- _PAGE EXCERPT_

□ □ □ □

NEW IPO Logo - by Charles Larry Home Search Browse About IPO Staff Links

Legislative Action

End of session squeeze

By MICHAEL D. KLEMENS

I ambled up the back door to the Capitol past construction workers building fancy brick walkways. Sprinklers spewed water onto the lawns. Illinois might be broke, but the Capitol would look nice. Inside it was quiet, lawmakers having been given a long weekend to attend district business. They'd be back at noon and with them the horde of lobbyists.

The sun would make the day outside the Capitol unbearably hot. The political maneuvering would make the rhetoric inside even hotter. There were two issues this year: (1) the budget, or who gets what; and (2) the redrawing of legislative maps, or who gets to decide who gets what. Not even the greenest page believed the issues were unrelated.

My charge today was not the mysteries of state finance. It was not any of the myriad maps being floated about the Capitol. My assignment was to track down Robert Miles.

"Find him. Our readers want to know all about this guy," the editor had said, pushing a book at me: Suicide Squeeze, by David Everson. "It's all in there." The editor is a person of few words; she's a tough lady.

I took the elevator up to the pressroom; there'd be time enough for walking when the elevators were loaded with lobbyists, legislators and pages fetching lunch, popcorn and cold drinks for legislators. The pressroom was quiet, Springfield's newshounds taking advantage of the lull to grab some extra sleep.

I leaned back in my chair, propped my feet on my desk and plowed into Suicide Squeeze. It was a good read. Lots of action, including baseball and a pair of spectacular shootings. The obligatory fixtures of the genre, a beautiful blond and tough cops.

This Robert Miles character was a Springfield private investigator. He called his business Midcontinental Op and had his office in the Leland Building. There was no listing in the phone book for Robert Miles or Midcontinental.

I would start my search for Miles in the Leland Building. I headed out the main doors of the Capitol and ran smack into a mob on the front steps carrying placards that read, "Off the backs of the poor" and "No Layoffs." State workers outnumbered the poor about 10 to one, I estimated. I paused long enough to get the gist: The group was pushing an $800 million income tax increase to forestall $1 billion in budget cuts. A Republican mayor in Chicago would be more likely than a big tax increase in a redistricting year.

□ □ □ □

- _RAW RECORDS_

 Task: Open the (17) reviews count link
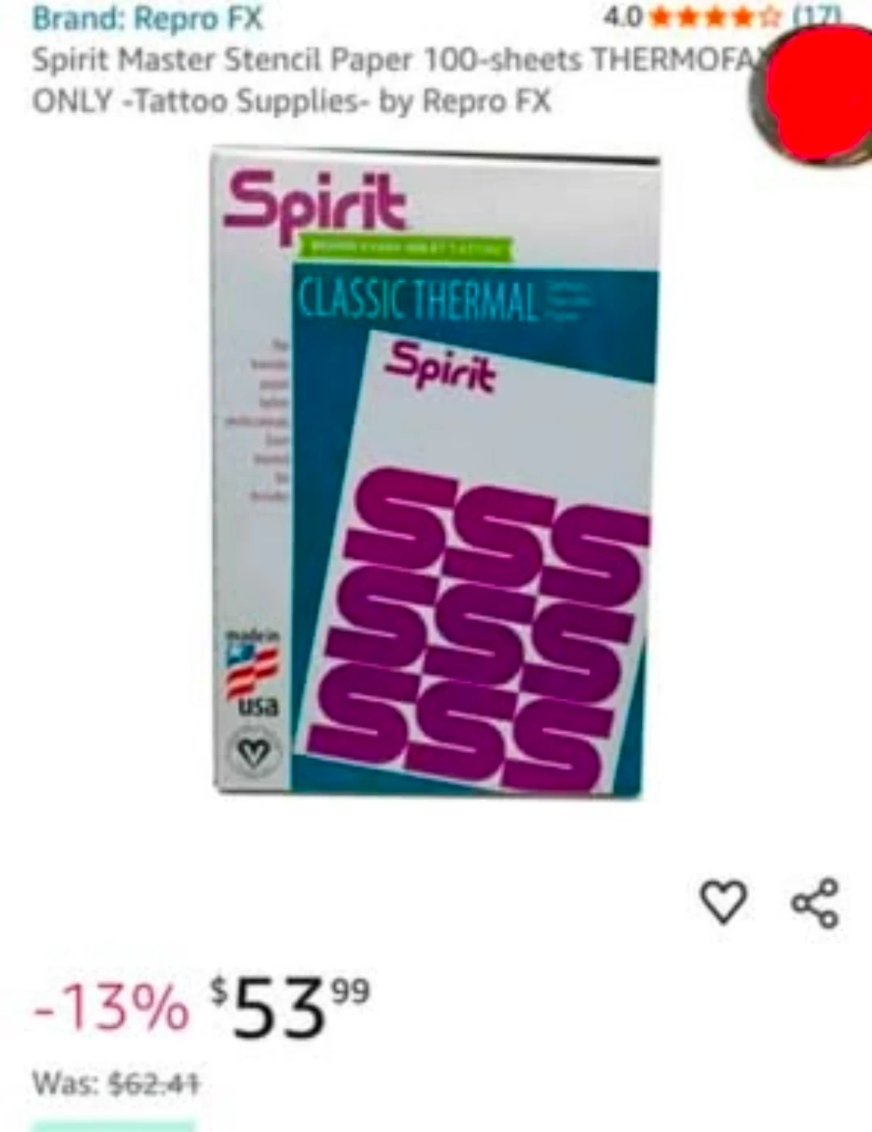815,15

□ □ □ □

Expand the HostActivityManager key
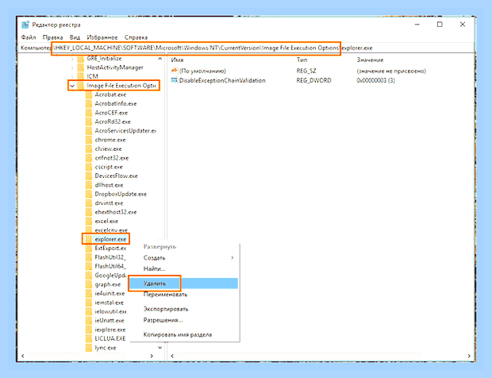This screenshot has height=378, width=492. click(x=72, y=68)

□ □ □ □

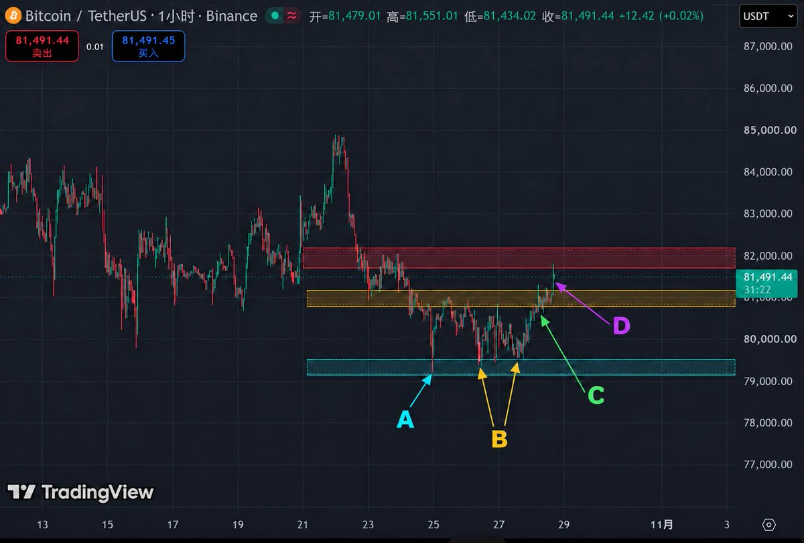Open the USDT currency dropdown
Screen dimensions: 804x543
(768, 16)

□ □ □ □

- _WHAT YOU SHOULD DO_
In the "End of session squeeze" article, what did the private investigator Robert Miles call his business?

- _OUTPUT FOR THIS TASK_
Midcontinental Op